● **Requirements**
Copy out the following material line for line, with no changes.
····················
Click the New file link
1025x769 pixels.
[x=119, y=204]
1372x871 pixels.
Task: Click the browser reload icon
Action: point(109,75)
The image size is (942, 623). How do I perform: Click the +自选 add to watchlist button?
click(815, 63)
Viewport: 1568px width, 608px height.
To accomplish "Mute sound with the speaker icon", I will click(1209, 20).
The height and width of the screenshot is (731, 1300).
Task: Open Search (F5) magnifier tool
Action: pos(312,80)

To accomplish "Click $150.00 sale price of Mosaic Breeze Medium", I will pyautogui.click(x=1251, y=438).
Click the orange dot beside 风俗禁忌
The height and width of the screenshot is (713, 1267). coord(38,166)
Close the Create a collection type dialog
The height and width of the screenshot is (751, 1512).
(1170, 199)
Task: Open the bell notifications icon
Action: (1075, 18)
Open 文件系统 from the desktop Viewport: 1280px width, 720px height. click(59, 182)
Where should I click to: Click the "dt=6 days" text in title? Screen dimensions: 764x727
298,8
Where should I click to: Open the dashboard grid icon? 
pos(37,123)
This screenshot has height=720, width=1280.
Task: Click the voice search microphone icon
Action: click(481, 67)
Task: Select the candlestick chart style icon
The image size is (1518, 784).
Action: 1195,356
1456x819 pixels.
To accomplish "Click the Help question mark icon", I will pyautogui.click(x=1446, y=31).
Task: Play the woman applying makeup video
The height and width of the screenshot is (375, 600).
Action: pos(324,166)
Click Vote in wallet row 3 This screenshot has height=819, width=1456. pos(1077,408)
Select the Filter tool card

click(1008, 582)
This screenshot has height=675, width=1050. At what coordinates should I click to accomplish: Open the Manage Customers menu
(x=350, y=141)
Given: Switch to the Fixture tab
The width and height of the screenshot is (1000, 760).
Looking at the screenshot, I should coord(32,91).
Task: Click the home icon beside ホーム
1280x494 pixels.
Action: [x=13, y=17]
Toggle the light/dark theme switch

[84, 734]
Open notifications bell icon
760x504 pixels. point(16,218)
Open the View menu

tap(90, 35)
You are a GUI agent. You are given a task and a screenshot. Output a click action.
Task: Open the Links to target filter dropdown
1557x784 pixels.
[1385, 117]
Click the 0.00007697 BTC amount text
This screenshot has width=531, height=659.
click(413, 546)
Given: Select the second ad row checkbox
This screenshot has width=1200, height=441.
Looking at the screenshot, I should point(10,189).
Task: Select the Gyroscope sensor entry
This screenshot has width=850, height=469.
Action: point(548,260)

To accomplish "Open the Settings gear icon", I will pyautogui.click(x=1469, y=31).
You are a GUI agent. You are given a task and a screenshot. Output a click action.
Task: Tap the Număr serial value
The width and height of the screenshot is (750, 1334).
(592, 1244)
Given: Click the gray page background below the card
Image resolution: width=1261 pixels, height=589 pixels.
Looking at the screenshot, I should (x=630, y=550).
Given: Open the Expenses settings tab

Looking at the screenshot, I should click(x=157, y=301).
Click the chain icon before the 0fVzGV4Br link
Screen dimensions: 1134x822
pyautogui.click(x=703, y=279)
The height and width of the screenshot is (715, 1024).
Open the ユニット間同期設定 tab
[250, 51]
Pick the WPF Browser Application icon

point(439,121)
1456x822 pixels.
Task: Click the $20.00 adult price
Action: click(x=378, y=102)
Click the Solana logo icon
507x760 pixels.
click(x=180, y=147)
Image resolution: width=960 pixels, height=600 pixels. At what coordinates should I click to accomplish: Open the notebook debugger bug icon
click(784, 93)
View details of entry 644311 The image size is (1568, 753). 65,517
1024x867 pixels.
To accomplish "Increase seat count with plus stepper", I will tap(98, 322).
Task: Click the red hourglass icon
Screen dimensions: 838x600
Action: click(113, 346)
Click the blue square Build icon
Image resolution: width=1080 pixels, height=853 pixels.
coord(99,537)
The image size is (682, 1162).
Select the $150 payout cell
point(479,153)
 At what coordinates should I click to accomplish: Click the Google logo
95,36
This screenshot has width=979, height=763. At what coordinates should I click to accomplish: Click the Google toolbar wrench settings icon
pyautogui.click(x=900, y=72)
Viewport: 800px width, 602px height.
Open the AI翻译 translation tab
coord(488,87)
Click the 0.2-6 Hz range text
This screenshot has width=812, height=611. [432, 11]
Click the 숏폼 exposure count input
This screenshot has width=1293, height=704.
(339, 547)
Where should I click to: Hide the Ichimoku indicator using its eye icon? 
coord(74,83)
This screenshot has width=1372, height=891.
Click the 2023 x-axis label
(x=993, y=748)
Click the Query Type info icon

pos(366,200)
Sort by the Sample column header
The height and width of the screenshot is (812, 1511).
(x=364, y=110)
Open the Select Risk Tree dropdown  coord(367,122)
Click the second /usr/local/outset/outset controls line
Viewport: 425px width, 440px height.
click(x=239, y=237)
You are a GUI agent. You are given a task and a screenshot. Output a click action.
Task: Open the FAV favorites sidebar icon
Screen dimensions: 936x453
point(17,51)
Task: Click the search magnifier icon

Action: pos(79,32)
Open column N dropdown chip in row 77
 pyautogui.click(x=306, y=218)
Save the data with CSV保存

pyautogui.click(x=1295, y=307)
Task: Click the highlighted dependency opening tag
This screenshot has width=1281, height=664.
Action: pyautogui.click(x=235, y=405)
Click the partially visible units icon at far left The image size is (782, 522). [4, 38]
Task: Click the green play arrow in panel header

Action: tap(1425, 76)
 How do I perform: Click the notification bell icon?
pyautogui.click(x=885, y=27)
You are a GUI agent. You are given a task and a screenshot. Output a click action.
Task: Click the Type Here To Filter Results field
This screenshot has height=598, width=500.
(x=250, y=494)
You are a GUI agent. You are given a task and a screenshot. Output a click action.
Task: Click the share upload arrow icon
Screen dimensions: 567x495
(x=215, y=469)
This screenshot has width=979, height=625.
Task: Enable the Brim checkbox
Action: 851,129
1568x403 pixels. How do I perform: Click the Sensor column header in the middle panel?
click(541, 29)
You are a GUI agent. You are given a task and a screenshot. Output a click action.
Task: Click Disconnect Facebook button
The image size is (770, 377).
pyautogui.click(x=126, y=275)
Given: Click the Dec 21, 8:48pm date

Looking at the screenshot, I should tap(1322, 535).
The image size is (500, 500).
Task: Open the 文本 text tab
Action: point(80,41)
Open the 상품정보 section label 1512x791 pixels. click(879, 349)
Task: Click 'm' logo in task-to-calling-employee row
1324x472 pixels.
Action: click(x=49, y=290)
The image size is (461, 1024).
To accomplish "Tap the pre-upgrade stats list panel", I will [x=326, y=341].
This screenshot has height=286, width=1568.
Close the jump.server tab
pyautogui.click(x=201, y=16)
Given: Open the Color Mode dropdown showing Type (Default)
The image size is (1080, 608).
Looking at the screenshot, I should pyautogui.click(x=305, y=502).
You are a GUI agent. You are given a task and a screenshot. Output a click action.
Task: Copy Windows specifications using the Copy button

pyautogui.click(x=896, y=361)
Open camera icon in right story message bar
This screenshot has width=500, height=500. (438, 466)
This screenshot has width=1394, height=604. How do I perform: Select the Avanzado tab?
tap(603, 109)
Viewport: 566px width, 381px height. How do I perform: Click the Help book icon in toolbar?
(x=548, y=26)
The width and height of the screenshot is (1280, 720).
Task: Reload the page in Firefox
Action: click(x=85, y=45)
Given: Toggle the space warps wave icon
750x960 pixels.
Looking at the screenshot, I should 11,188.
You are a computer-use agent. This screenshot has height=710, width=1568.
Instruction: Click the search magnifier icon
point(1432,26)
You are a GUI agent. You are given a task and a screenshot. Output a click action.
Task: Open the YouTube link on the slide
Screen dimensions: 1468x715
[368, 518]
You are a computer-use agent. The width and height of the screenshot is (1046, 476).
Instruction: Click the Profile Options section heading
····················
● **Reply**
Click the New file link
1025x769 pixels.
[x=119, y=204]
1372x871 pixels.
Task: Click the browser reload icon
Action: point(109,75)
The image size is (942, 623). How do I perform: Click the +自选 add to watchlist button?
click(815, 63)
Viewport: 1568px width, 608px height.
To accomplish "Mute sound with the speaker icon", I will click(1209, 20).
The height and width of the screenshot is (731, 1300).
Task: Open Search (F5) magnifier tool
Action: pos(312,80)

To accomplish "Click $150.00 sale price of Mosaic Breeze Medium", I will pyautogui.click(x=1251, y=438).
Click the orange dot beside 风俗禁忌
The height and width of the screenshot is (713, 1267). coord(38,166)
Close the Create a collection type dialog
The height and width of the screenshot is (751, 1512).
(1170, 199)
Task: Open the bell notifications icon
Action: (1075, 18)
Open 文件系统 from the desktop Viewport: 1280px width, 720px height. click(59, 182)
Where should I click to: Click the "dt=6 days" text in title? Screen dimensions: 764x727
298,8
Where should I click to: Open the dashboard grid icon? 
pos(37,123)
This screenshot has height=720, width=1280.
Task: Click the voice search microphone icon
Action: click(481, 67)
Task: Select the candlestick chart style icon
The image size is (1518, 784).
Action: 1195,356
1456x819 pixels.
To accomplish "Click the Help question mark icon", I will pyautogui.click(x=1446, y=31).
Task: Play the woman applying makeup video
The height and width of the screenshot is (375, 600).
Action: pos(324,166)
Click Vote in wallet row 3 This screenshot has height=819, width=1456. pos(1077,408)
Select the Filter tool card

click(1008, 582)
This screenshot has height=675, width=1050. At what coordinates should I click to accomplish: Open the Manage Customers menu
(x=350, y=141)
Given: Switch to the Fixture tab
The width and height of the screenshot is (1000, 760).
Looking at the screenshot, I should coord(32,91).
Task: Click the home icon beside ホーム
1280x494 pixels.
Action: [x=13, y=17]
Toggle the light/dark theme switch

[84, 734]
Open notifications bell icon
760x504 pixels. point(16,218)
Open the View menu

tap(90, 35)
You are a GUI agent. You are given a task and a screenshot. Output a click action.
Task: Open the Links to target filter dropdown
1557x784 pixels.
[1385, 117]
Click the 0.00007697 BTC amount text
This screenshot has width=531, height=659.
click(413, 546)
Given: Select the second ad row checkbox
This screenshot has width=1200, height=441.
Looking at the screenshot, I should point(10,189).
Task: Select the Gyroscope sensor entry
This screenshot has width=850, height=469.
Action: point(548,260)

To accomplish "Open the Settings gear icon", I will pyautogui.click(x=1469, y=31).
You are a GUI agent. You are given a task and a screenshot. Output a click action.
Task: Tap the Număr serial value
The width and height of the screenshot is (750, 1334).
(592, 1244)
Given: Click the gray page background below the card
Image resolution: width=1261 pixels, height=589 pixels.
Looking at the screenshot, I should (x=630, y=550).
Given: Open the Expenses settings tab

Looking at the screenshot, I should click(x=157, y=301).
Click the chain icon before the 0fVzGV4Br link
Screen dimensions: 1134x822
pyautogui.click(x=703, y=279)
The height and width of the screenshot is (715, 1024).
Open the ユニット間同期設定 tab
[250, 51]
Pick the WPF Browser Application icon

point(439,121)
1456x822 pixels.
Task: Click the $20.00 adult price
Action: click(x=378, y=102)
Click the Solana logo icon
507x760 pixels.
click(x=180, y=147)
Image resolution: width=960 pixels, height=600 pixels. At what coordinates should I click to accomplish: Open the notebook debugger bug icon
click(784, 93)
View details of entry 644311 The image size is (1568, 753). 65,517
1024x867 pixels.
To accomplish "Increase seat count with plus stepper", I will tap(98, 322).
Task: Click the red hourglass icon
Screen dimensions: 838x600
Action: click(113, 346)
Click the blue square Build icon
Image resolution: width=1080 pixels, height=853 pixels.
coord(99,537)
The image size is (682, 1162).
Select the $150 payout cell
point(479,153)
 At what coordinates should I click to accomplish: Click the Google logo
95,36
This screenshot has width=979, height=763. At what coordinates should I click to accomplish: Click the Google toolbar wrench settings icon
pyautogui.click(x=900, y=72)
Viewport: 800px width, 602px height.
Open the AI翻译 translation tab
coord(488,87)
Click the 0.2-6 Hz range text
This screenshot has width=812, height=611. [432, 11]
Click the 숏폼 exposure count input
This screenshot has width=1293, height=704.
(339, 547)
Where should I click to: Hide the Ichimoku indicator using its eye icon? 
coord(74,83)
This screenshot has width=1372, height=891.
Click the 2023 x-axis label
(x=993, y=748)
Click the Query Type info icon

pos(366,200)
Sort by the Sample column header
The height and width of the screenshot is (812, 1511).
(x=364, y=110)
Open the Select Risk Tree dropdown  coord(367,122)
Click the second /usr/local/outset/outset controls line
Viewport: 425px width, 440px height.
click(x=239, y=237)
You are a GUI agent. You are given a task and a screenshot. Output a click action.
Task: Open the FAV favorites sidebar icon
Screen dimensions: 936x453
point(17,51)
Task: Click the search magnifier icon

Action: pos(79,32)
Open column N dropdown chip in row 77
 pyautogui.click(x=306, y=218)
Save the data with CSV保存

pyautogui.click(x=1295, y=307)
Task: Click the highlighted dependency opening tag
This screenshot has width=1281, height=664.
Action: pyautogui.click(x=235, y=405)
Click the partially visible units icon at far left The image size is (782, 522). [4, 38]
Task: Click the green play arrow in panel header

Action: tap(1425, 76)
 How do I perform: Click the notification bell icon?
pyautogui.click(x=885, y=27)
You are a GUI agent. You are given a task and a screenshot. Output a click action.
Task: Click the Type Here To Filter Results field
This screenshot has height=598, width=500.
(x=250, y=494)
You are a GUI agent. You are given a task and a screenshot. Output a click action.
Task: Click the share upload arrow icon
Screen dimensions: 567x495
(x=215, y=469)
This screenshot has width=979, height=625.
Task: Enable the Brim checkbox
Action: 851,129
1568x403 pixels. How do I perform: Click the Sensor column header in the middle panel?
click(541, 29)
You are a GUI agent. You are given a task and a screenshot. Output a click action.
Task: Click Disconnect Facebook button
The image size is (770, 377).
pyautogui.click(x=126, y=275)
Given: Click the Dec 21, 8:48pm date

Looking at the screenshot, I should tap(1322, 535).
The image size is (500, 500).
Task: Open the 文本 text tab
Action: point(80,41)
Open the 상품정보 section label 1512x791 pixels. click(879, 349)
Task: Click 'm' logo in task-to-calling-employee row
1324x472 pixels.
Action: click(x=49, y=290)
The image size is (461, 1024).
To accomplish "Tap the pre-upgrade stats list panel", I will [x=326, y=341].
This screenshot has height=286, width=1568.
Close the jump.server tab
pyautogui.click(x=201, y=16)
Given: Open the Color Mode dropdown showing Type (Default)
The image size is (1080, 608).
Looking at the screenshot, I should pyautogui.click(x=305, y=502).
You are a GUI agent. You are given a task and a screenshot. Output a click action.
Task: Copy Windows specifications using the Copy button

pyautogui.click(x=896, y=361)
Open camera icon in right story message bar
This screenshot has width=500, height=500. (438, 466)
This screenshot has width=1394, height=604. How do I perform: Select the Avanzado tab?
tap(603, 109)
Viewport: 566px width, 381px height. How do I perform: Click the Help book icon in toolbar?
(x=548, y=26)
The width and height of the screenshot is (1280, 720).
Task: Reload the page in Firefox
Action: click(x=85, y=45)
Given: Toggle the space warps wave icon
750x960 pixels.
Looking at the screenshot, I should 11,188.
You are a computer-use agent. This screenshot has height=710, width=1568.
Instruction: Click the search magnifier icon
point(1432,26)
You are a GUI agent. You are given a task and a screenshot. Output a click action.
Task: Open the YouTube link on the slide
Screen dimensions: 1468x715
[368, 518]
You are a computer-use agent. The width and height of the screenshot is (1046, 476).
Instruction: Click the Profile Options section heading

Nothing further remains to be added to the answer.